Task details
Rewrite the items from the line with "Given: Click the" through the end of the items, changing "dropdown" to "menu" and leaving everything else unchanged. Leave the pictures out of your answer.

Part of a data file:

::::

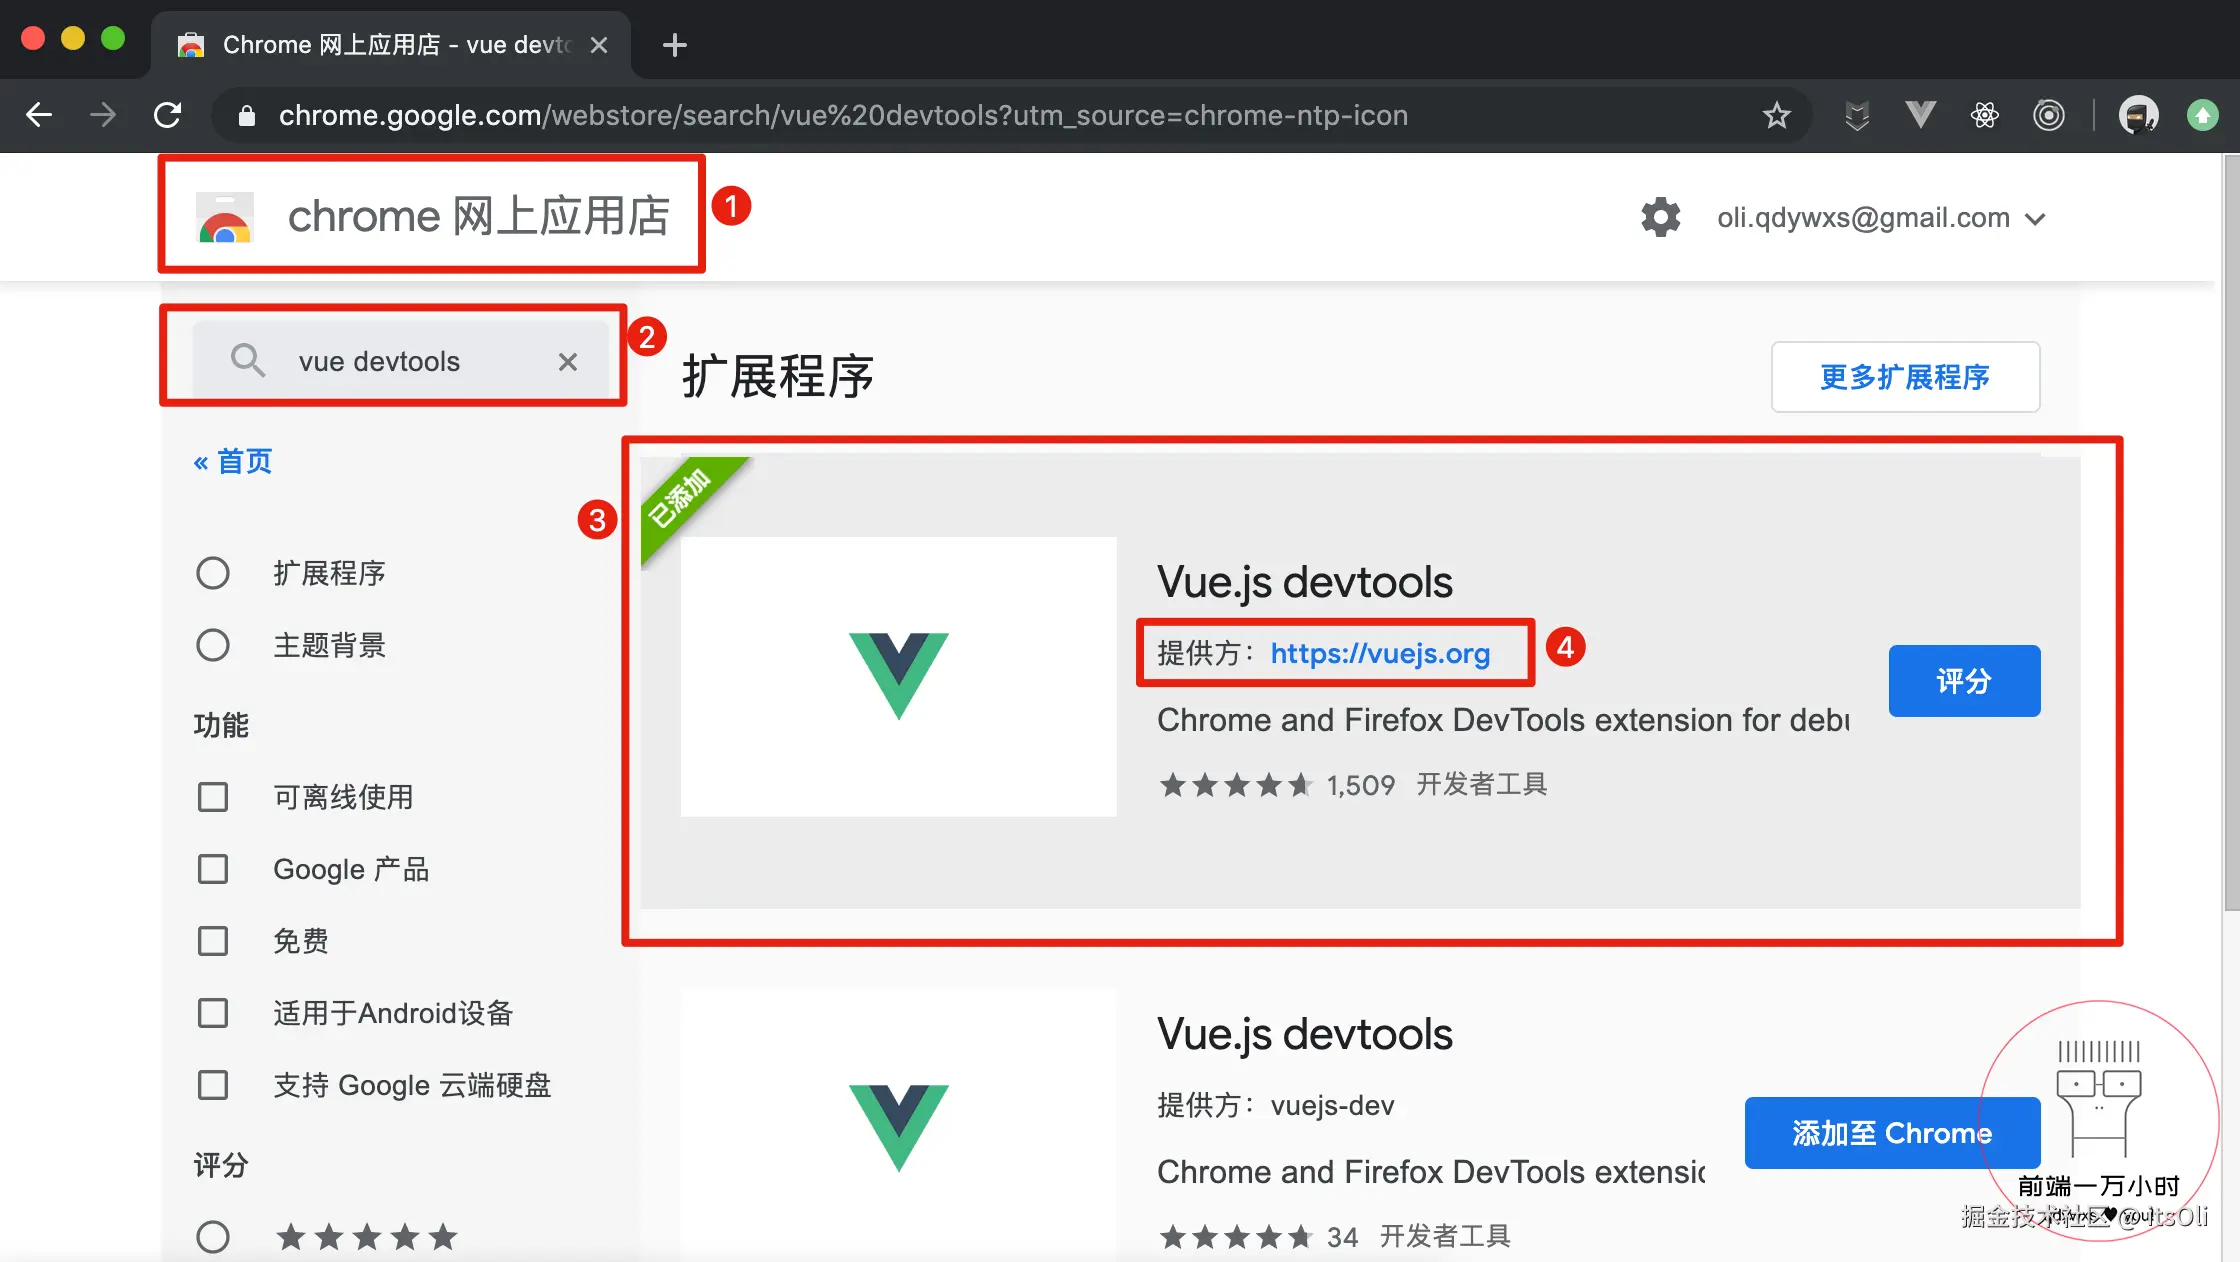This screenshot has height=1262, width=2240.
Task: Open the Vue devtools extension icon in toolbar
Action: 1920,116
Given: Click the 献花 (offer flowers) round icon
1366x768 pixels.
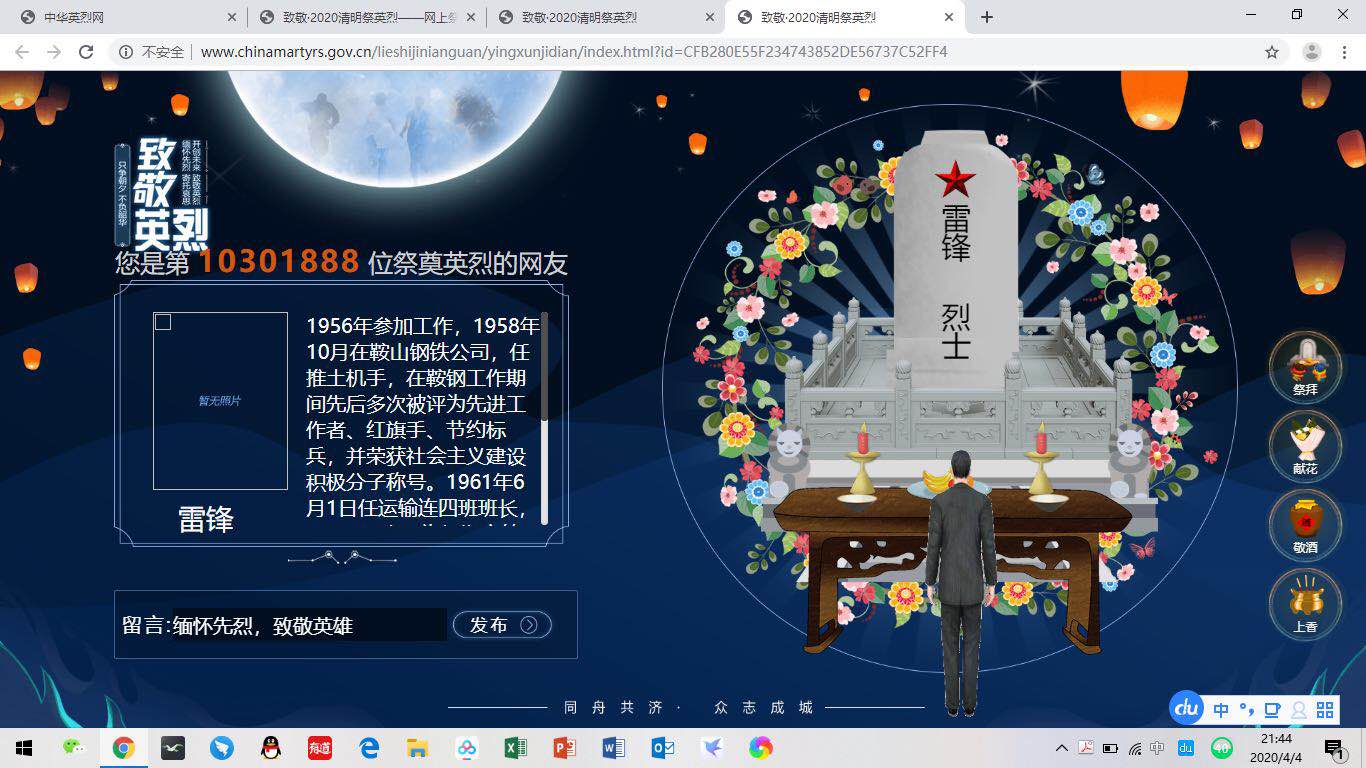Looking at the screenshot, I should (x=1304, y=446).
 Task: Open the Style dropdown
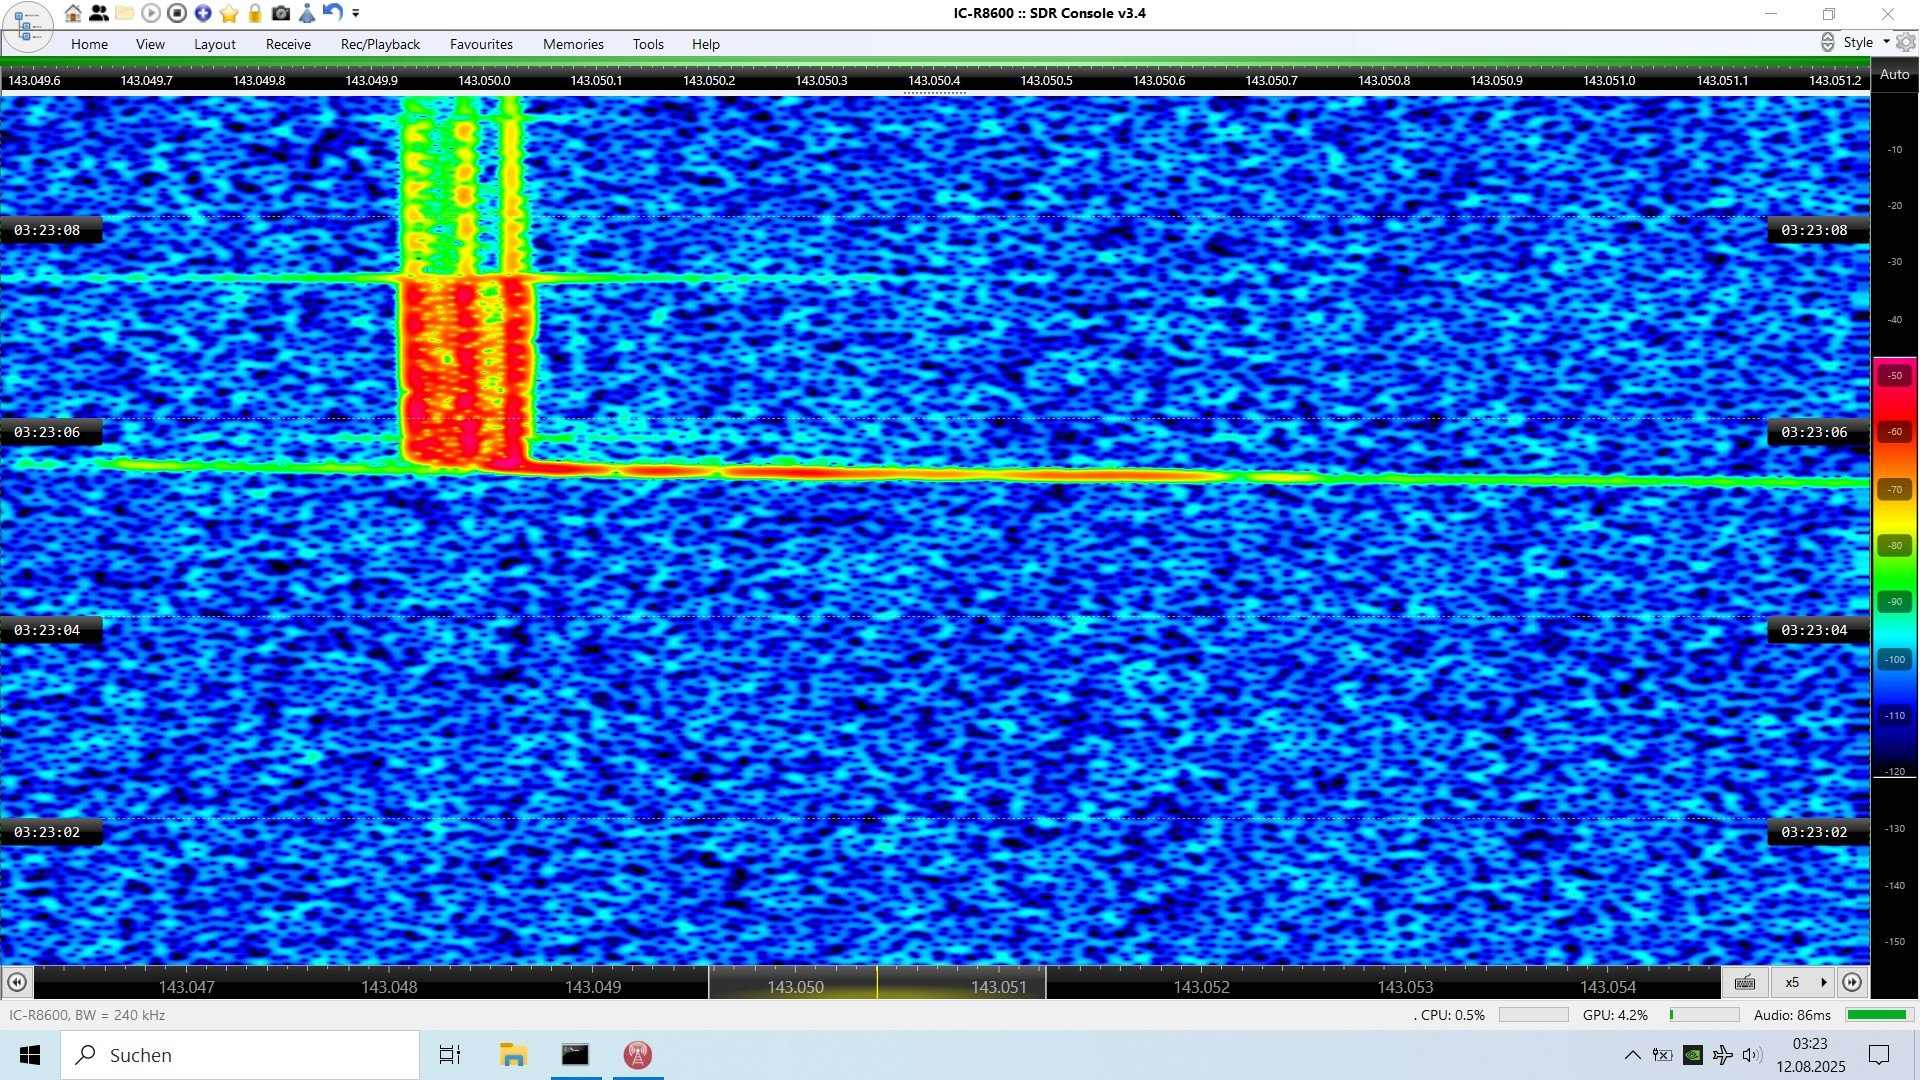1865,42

::::

The response
Given: Click the 献花 (offer flowers) round icon
1366x768 pixels.
Looking at the screenshot, I should (x=1304, y=446).
 Task: Open the Style menu
1865,42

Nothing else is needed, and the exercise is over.